Abstract

We present a case of acute hepatitis with autoantibodies positive for autoimmune hepatitis (AIH) while serum ferritin and transferrin were also high suggesting of hemochromatosis. Accurate diagnosis in such a situation is critical as incorrect treatment could turn lethal. 51-year-old female presented with right upper quadrant pain and generalized malaise. She did not have any fever, chills, vomiting, diarrhea or constipation. However, she noticed dark urine for the last few days prior to presentation. She denied any alcohol, Intravenous drug use or tattoos. She had no history of blood transfusions. Patient was not on any medications and denied use of nutritional supplements or herbal products. Significant family history includes a sister with autoimmune hepatitis and brother with type 1 diabetes mellitus. Lab work revealed AST 1180 IU/L, ALT 1128 IU/L, Total bilirubin 9.8 mg/dl, ALP 151 IU/L, albumin 2.2 g/dl, INR 1.8. Abdominal Ultrasound showed mild gallbladder wall thickening but no stones or signs of inflammation. Viral hepatitis panel was negative. She had elevated transferrin saturation of 78%, elevated ferritin of 1800 ng/ml. Genetic testing for hemochromatosis gene showed H63D - heterozygous condition. Anti-smooth muscle antibody was high along with ANA, high titer with speckled pattern. Eventually, liver biopsy showed that the inflammatory infiltrate was composed of lymphocytes, neutrophils, plasma cells. Frequent apoptotic hepatocytes in areas of necrosis were present. Iron stain was negative with marked portal, interface and lobular hepatitis, consistent more with autoimmune hepatitis.
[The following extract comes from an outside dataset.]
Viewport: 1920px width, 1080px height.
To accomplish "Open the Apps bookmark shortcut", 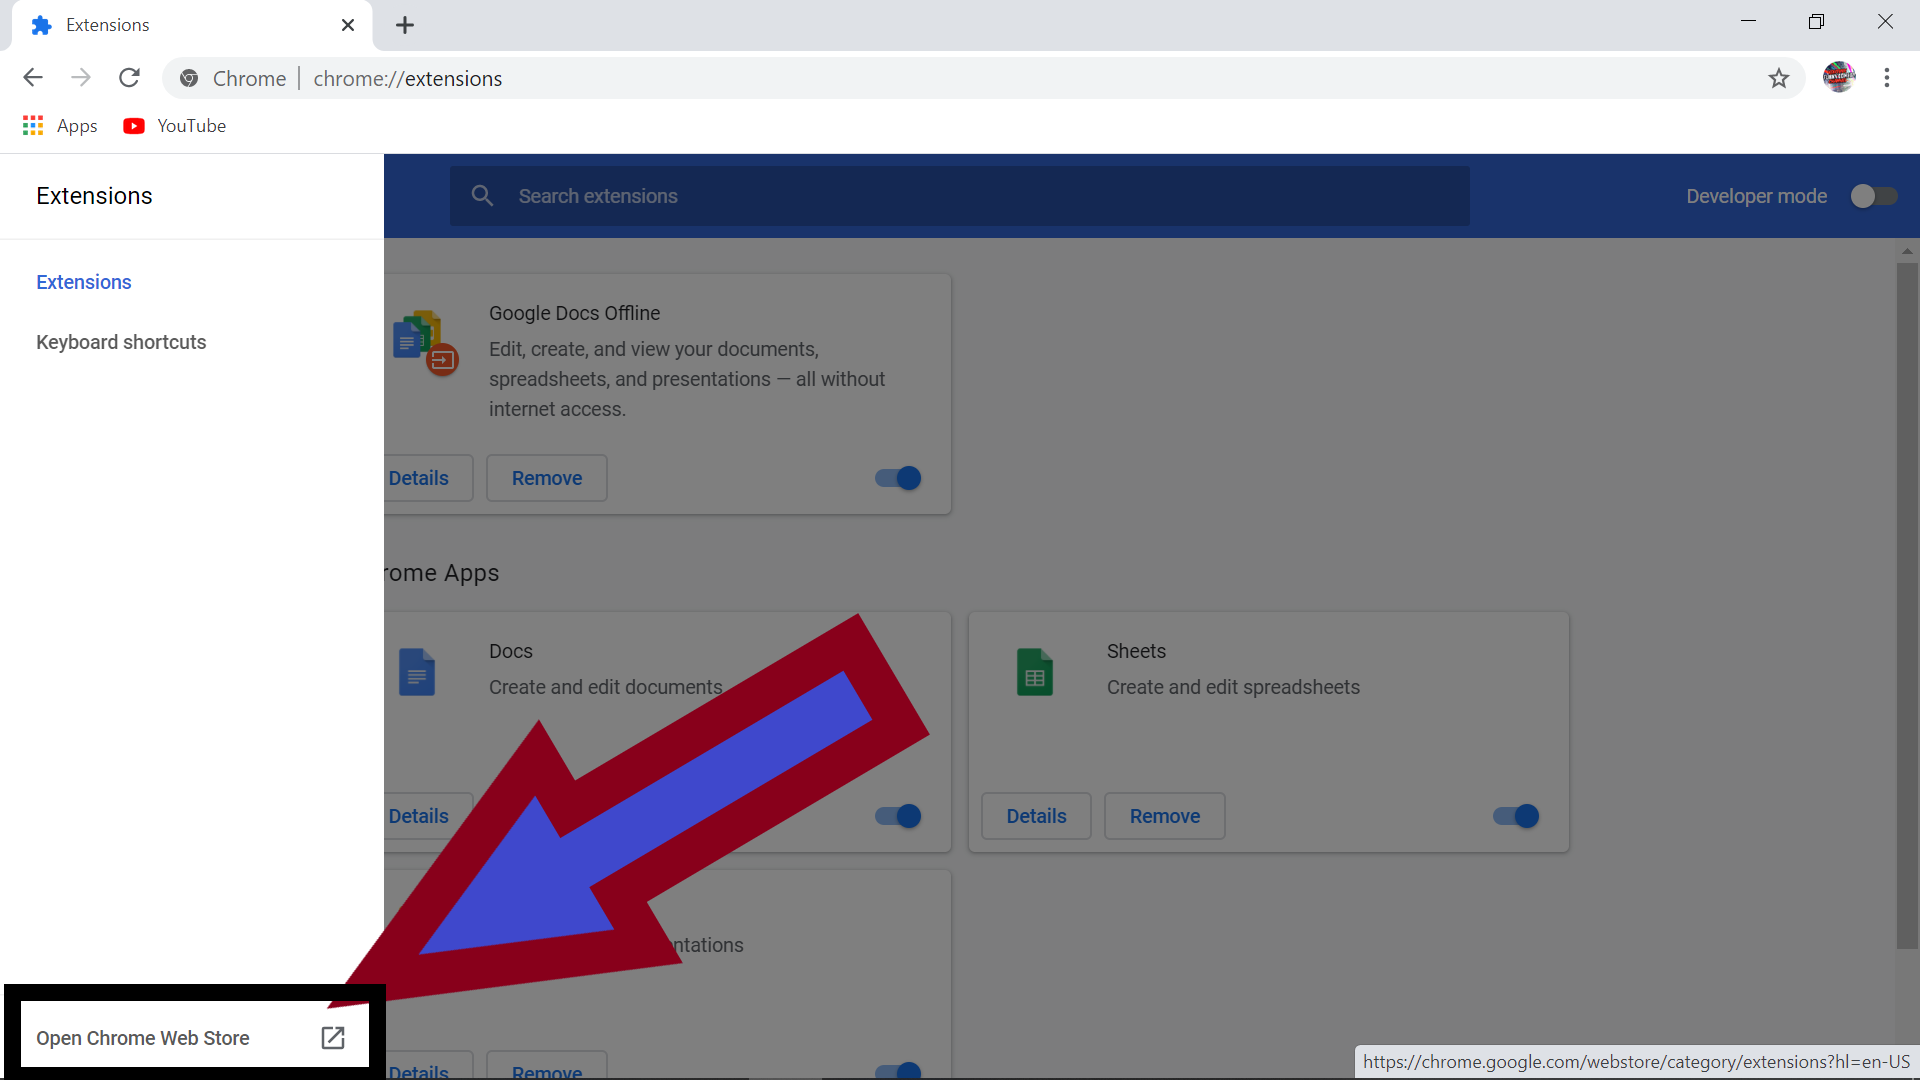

Patient was treated with steroids. Our patient presented with acute hepatitis and had elevated serum ferritin and elevated transferrin. Although ferritin is an acute phase reactant, associated elevated transferrin (>45%) is suggestive of hemochromatosis. She also had anti smooth muscle and antinuclear antibodies suggestive of autoimmune hepatitis, although not diagnostic. Her family history was supportive of diagnosis AIH. Distinguishing the two conditions was essential as the management is drastically different and could be dangerous if administered incorrectly. Hemochromatosis gene testing revealed H63D heterozygous making the diagnosis of hemochromatosis less likely. At this point, we performed a liver biopsy to make the final decision. After reviewing with the pathologist, given the pattern of injury and negative iron stains, a diagnosis of AIH was made.